## PAGE EXTRACT
+++

Monday, May 31, 2004

You Don't Work the Ref When a Bad Call Goes Your Way

You've probably read about a minor tempest working its way around the Internet, where the warbloggers are claiming that the media is exaggerating problems in Iraq and ignoring the good news, and that people may turn against the media and First Amendment because the media will be responsible for our "defeat" by not supporting the war sufficiently. We have the mightiest military in the world, but it's no match for CNN, or something.

The right-wingers are trumpeting a picture of a New York Times newspaper vending machine with "LIES" spray painted on it. But how do they know that the spray painter was someone who supports the war who's upset by what they think is The Times' bias against it? What if it was painted by someone who opposed the war who is convinced that the WMD stories gave the Bush administration crucial cover in the march to war? The word "LIES" could mean either opinion, why theirs--other than because they say so?

Newspaper version available here (for about 30 days).

CONSERVATIVES IGNORE N.Y. TIMES' MEA CULPA
East Valley Tribune, May 30, 2004

We got more proof last week that the “media bias” debate is simply each ideological side trying to “work the ref.” The New York Times published an “editor’s note” reviewing its overly credulous, and overstated, pre-war reporting of claims about Iraqi weapons of mass destruction. The Times admitted it overemphasized evidence of a threat, and undervalued skeptical analysis and contrary reports.

Key stories about Iraqi weapons -- the aluminum tubes, the chemical weapons facilities, the terrorist training camps, the Iraqi “Dr. Germ” -- can’t be verified. In the note, The Times essentially apologized for its reporting, which helped provide a major, and inaccurate, justification for war.

Liberals probably read about The Times note, but conservatives might have missed it, which is strange indeed. Conservatives have made Times-bashing part of a daily unbalanced ideological diet. Any error, no matter how minor, in the nation’s leading newspaper is proof of liberal bias and moral rot.

When reporter Jayson Blair invented stories and plagiarized others and his editors didn’t catch him fast enough, conservatives said that wasn’t just one reporter failing. It was an institutional failure, and not only showed that The Times was corrupt -- but so were affirmative action and all liberals. The top two editors resigned; right-wingers chortled gleefully.

All that bloviating over Blair must have exhausted the right-wingers, because a couple weeks later, when reporter Jack Kelley of USA Today was unmasked as a bigger liar, there wasn’t nearly as much outrage. Kelley caught a break; it’s not that was he older, whiter, and more Christian than Blair, but rather his misdeeds were discovered second, and our collective attention span couldn’t handle it.

+++

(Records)
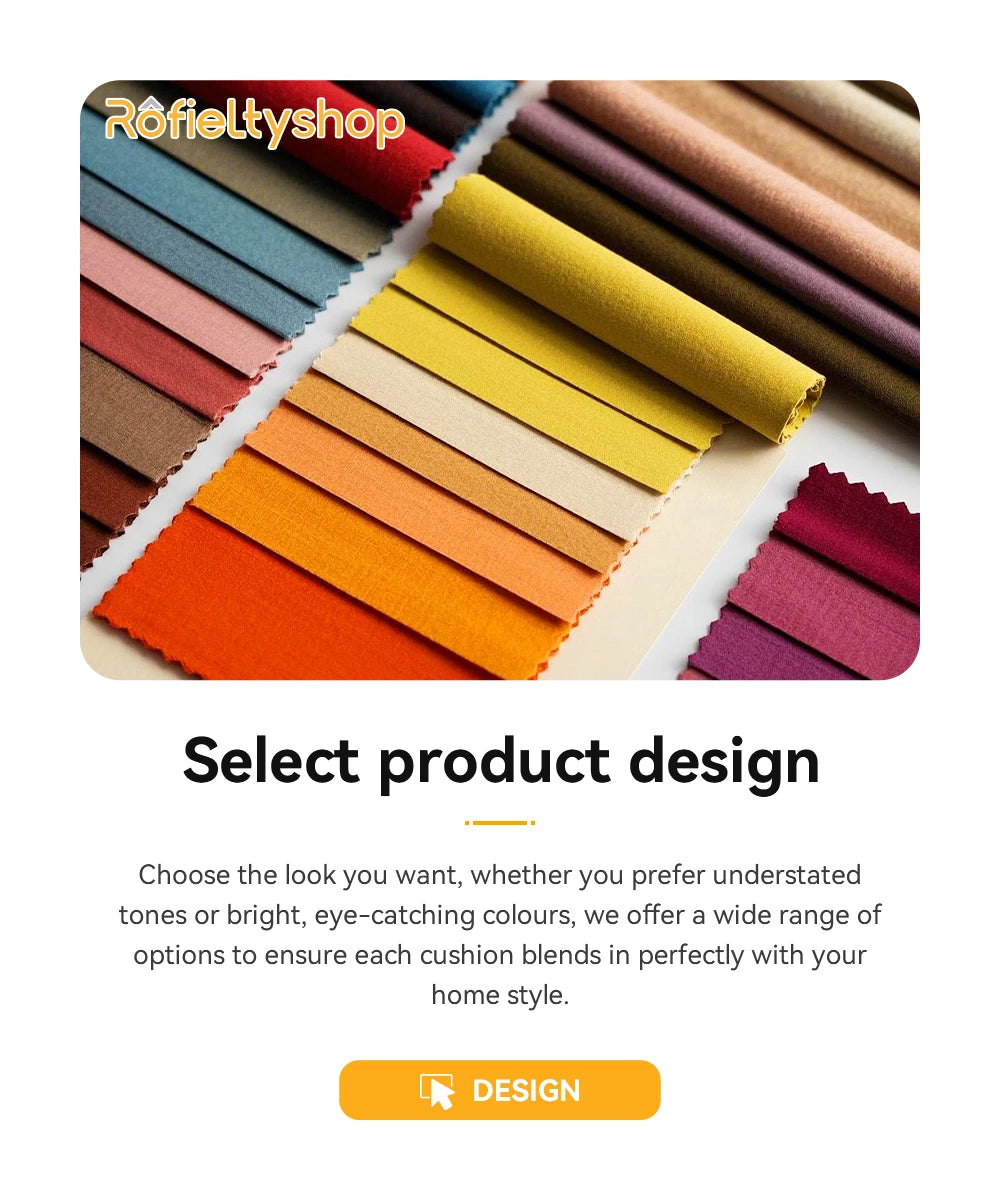This screenshot has width=1000, height=1200.
Task: Click the DESIGN button
Action: (500, 1090)

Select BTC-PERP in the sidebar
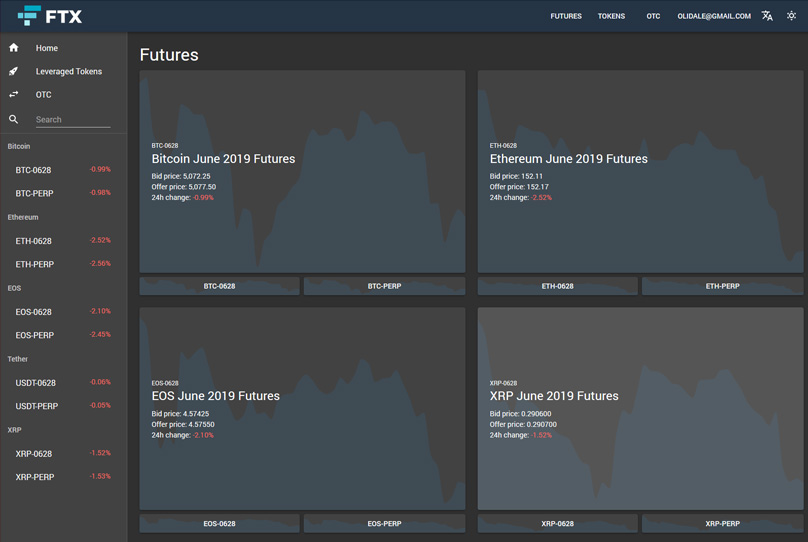(x=35, y=193)
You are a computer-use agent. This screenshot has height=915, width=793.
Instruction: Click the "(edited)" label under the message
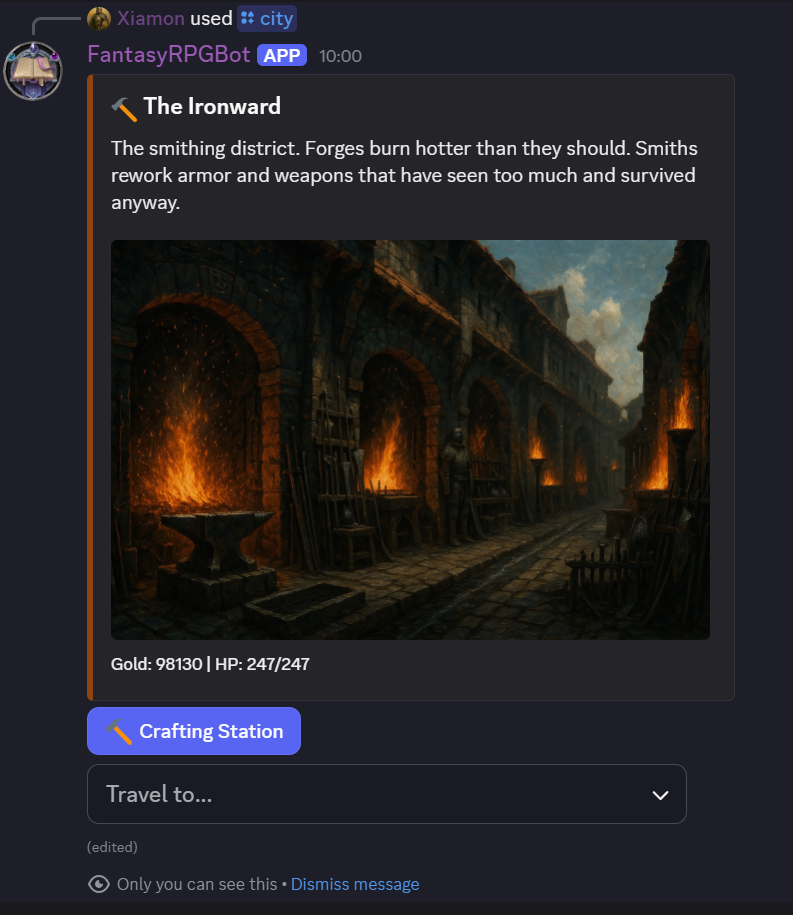coord(112,847)
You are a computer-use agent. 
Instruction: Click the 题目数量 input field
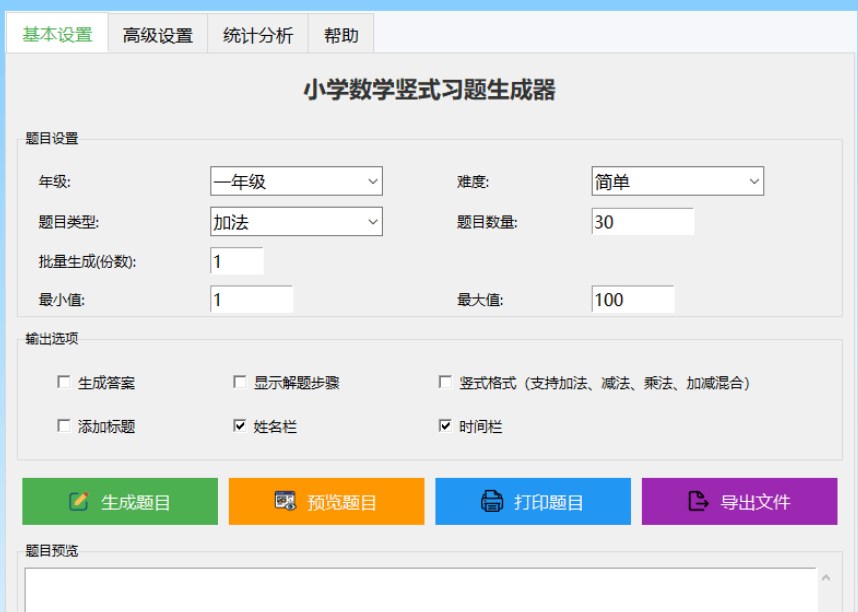642,222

+++

## TASKS TO COMPLETE
**A)** In two sentences, what does the media bias post say?
**B)** Can you write out the passage of the media bias post that begins at the words "All that bloviating" and stops after "couldn’t handle it."?
**C)** Does each statement agree with the media bias post, yes or no, and which words of the post decide it? (i) The Times' editor's note said the paper undervalued skeptical analysis and contrary reports. (ii) The top two editors at The Times kept their jobs after the Jayson Blair episode. (iii) The picture the right-wingers circulated showed "LIES" spray painted on a USA Today vending machine.
The data have no connection to the media bias post.

## EXPECTED OUTPUTS
**A)** The media bias post argues that the "media bias" debate is each ideological side trying to "work the ref," citing The New York Times' editor's note admitting that its pre-war reporting overemphasized evidence of an Iraqi weapons threat and undervalued skeptical analysis. It says conservatives, who treat any Times error as proof of liberal bias, may have missed that note, and it observes that USA Today reporter Jack Kelley drew far less outrage than Jayson Blair.

**B)**
All that bloviating over Blair must have exhausted the right-wingers, because a couple weeks later, when reporter Jack Kelley of USA Today was unmasked as a bigger liar, there wasn’t nearly as much outrage. Kelley caught a break; it’s not that was he older, whiter, and more Christian than Blair, but rather his misdeeds were discovered second, and our collective attention span couldn’t handle it.

**C)**
(i) Yes: "undervalued skeptical analysis and contrary reports."
(ii) No: "The top two editors resigned"
(iii) No: "a picture of a New York Times newspaper vending machine with "LIES" spray painted on it"